Daniel Monkman, a musician by trade, began drinking alcohol and taking drugs at the age of 15. He grew up in a small town close to Winnipeg called Selkirk and also lived on a Brokenhead Ojibway Nation reserve.
“It (alcohol) was like this ‘magical potion’ or something that helped me disassociate from issues that were going on in my household or at school.”
His mom was not present much due to her busy work schedule. His father, a “residential school survivor” had anger issues that were taken out on him. As a single child, Monkman spend his adolescent years surrounded by other Indigenous youth, who were also involved with alcohol and drugs.
Living in poverty and being neglected by teachers also added to his pain and anger.
“I think a lot of my issues came from not thinking I was good enough,” said the Hamilton, Ont.-based musician.
“I was the wrong person. Getting told ‘you’re dirty’ all the time, you begin to think you’re dirty.”
Alcohol and drugs served as an escape from all this negativity.
However, his life situation had gotten out of control when he witnessed a considerable amount of gang-related violence and his best friend died from a drug overdose. He ended up being in several “life and death” situations that eventually led him to his “awakening.”
He realized that he was “emotionally” hurting his family members with his addiction habits.
At that point he thought, “I cannot be so selfish. I’m just hurting everyone around me.”
He ultimately came to an understanding that he “really” had to work through “all” his problems and traumas.
After battling with his addictions for years, in 2014 Monkman moved to Vancouver for rehab.
The “earth shattering moment” for Monkman was when he was told to give up “all” his coping mechanisms (drugs, alcohol, toxic relationships) by the rehab centre. He needed to deal with his past traumas without masking his emotions through life-threatening addictions.
Free at last by defeating addictions
After several months of rehab and a few relapses, Monkman succeeded at beating his addictions.
For the past four years, the 28-year-old musician has been addiction-free.

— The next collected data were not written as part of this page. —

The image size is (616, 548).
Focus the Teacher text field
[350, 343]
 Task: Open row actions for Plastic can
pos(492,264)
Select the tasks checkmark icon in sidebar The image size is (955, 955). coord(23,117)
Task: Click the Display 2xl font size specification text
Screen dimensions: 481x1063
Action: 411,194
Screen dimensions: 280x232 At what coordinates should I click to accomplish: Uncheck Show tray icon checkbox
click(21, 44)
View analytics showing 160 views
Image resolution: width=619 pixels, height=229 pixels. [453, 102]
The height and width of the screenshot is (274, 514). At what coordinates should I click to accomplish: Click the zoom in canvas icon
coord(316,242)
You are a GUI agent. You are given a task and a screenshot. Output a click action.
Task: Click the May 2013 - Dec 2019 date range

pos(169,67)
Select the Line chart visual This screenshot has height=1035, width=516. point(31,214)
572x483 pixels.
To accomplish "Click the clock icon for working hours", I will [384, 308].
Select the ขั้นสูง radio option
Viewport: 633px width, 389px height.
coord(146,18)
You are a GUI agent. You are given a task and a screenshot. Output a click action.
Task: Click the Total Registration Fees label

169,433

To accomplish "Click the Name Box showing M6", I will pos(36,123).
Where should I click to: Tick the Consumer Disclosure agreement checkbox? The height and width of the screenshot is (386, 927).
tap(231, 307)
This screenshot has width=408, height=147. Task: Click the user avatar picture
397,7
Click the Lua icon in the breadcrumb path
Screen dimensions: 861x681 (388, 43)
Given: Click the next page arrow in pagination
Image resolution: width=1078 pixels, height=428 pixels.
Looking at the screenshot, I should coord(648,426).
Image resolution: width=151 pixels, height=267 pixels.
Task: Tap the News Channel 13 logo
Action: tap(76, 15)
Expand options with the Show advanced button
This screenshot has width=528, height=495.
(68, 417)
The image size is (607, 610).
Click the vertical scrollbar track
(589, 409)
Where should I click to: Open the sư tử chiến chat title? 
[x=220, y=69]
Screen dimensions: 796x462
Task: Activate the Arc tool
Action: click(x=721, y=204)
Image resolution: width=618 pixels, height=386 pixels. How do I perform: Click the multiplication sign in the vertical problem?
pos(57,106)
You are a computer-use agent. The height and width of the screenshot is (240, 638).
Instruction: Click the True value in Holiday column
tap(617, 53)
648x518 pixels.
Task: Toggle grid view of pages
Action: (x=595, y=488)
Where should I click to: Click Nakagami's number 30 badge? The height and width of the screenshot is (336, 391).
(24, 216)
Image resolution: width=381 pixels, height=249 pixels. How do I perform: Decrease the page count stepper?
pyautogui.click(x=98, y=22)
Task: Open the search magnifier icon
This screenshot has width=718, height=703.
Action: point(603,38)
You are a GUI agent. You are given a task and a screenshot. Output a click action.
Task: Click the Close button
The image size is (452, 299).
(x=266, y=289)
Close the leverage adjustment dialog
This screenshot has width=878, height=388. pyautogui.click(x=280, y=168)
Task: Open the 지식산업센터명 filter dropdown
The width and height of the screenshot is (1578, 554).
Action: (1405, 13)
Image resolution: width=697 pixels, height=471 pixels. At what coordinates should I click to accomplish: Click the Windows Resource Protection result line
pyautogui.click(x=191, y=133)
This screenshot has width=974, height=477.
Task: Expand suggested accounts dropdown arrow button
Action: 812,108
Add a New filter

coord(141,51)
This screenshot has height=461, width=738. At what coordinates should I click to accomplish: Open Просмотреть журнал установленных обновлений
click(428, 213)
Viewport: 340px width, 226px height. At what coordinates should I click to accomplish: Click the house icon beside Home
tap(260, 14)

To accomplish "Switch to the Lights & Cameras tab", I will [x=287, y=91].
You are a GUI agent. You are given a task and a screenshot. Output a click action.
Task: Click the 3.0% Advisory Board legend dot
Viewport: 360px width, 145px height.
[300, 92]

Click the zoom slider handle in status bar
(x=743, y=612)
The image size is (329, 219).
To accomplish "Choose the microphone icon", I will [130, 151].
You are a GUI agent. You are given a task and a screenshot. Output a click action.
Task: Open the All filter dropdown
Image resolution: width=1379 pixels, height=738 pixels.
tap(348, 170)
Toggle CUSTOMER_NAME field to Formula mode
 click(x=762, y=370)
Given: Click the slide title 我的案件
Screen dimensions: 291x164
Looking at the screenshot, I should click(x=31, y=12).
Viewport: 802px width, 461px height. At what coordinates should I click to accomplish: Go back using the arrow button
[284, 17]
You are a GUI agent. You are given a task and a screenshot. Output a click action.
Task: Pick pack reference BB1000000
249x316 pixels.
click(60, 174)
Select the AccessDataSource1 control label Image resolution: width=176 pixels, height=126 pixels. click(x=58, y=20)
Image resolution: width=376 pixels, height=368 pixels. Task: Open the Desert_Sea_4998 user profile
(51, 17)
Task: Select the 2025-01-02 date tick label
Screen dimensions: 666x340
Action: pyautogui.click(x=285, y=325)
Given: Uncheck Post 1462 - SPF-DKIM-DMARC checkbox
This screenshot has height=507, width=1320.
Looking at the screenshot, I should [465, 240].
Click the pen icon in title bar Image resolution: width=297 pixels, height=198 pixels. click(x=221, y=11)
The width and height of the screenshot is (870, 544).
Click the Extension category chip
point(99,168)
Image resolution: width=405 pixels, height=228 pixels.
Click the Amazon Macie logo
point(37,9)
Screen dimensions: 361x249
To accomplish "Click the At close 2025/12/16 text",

This year, working with organizations such as Taking it Global and Connected North, Monkman has found time to serve as a role model for youth in Nunavut. In April 2019, over video, Monkman talked about his addiction as well other mental health related issues to students at Paatsaali school in Sanikiluaq.
He hopes to get in a couple more sessions with the youth before the end of this year.
Monkman also wants to visit Nunavut to play his music and speak to the youth.
“I want to do a tour of the reserves and go to the different schools and talk about my story.”
When it comes to addiction, he encourages Indigenous people to not be ashamed of who they are.
“A lot of my problems came from me no being able to accept who I was.”
He believes it is important to hear cultural stories and to “try to remember that our culture is very cool.”
“True happiness is inside our culture and preserving it within inside ourselves.”
“As soon as I accepted who I was and got my culture back, true healing happened.”
Monkman also emphasized the importance of asking for help.
“Humility saved my life. Asking for help saved my life.”
“A big problem throughout my addiction was, I was never” able to surrender and show humility and ask for help. I kept trying to think that I could do it all myself and stay in control.”
According to Monkman, community support and talking about the addiction is necessary.
By addressing your addiction, you are “opening up to a second opinion.” It is a way to get outside your own head and an opportunity to learn something new, he explained.
Monkman, who has been writing music since 16, recently signed a record deal with Paper Bag Records for his band’s new album, Bleached Wavves.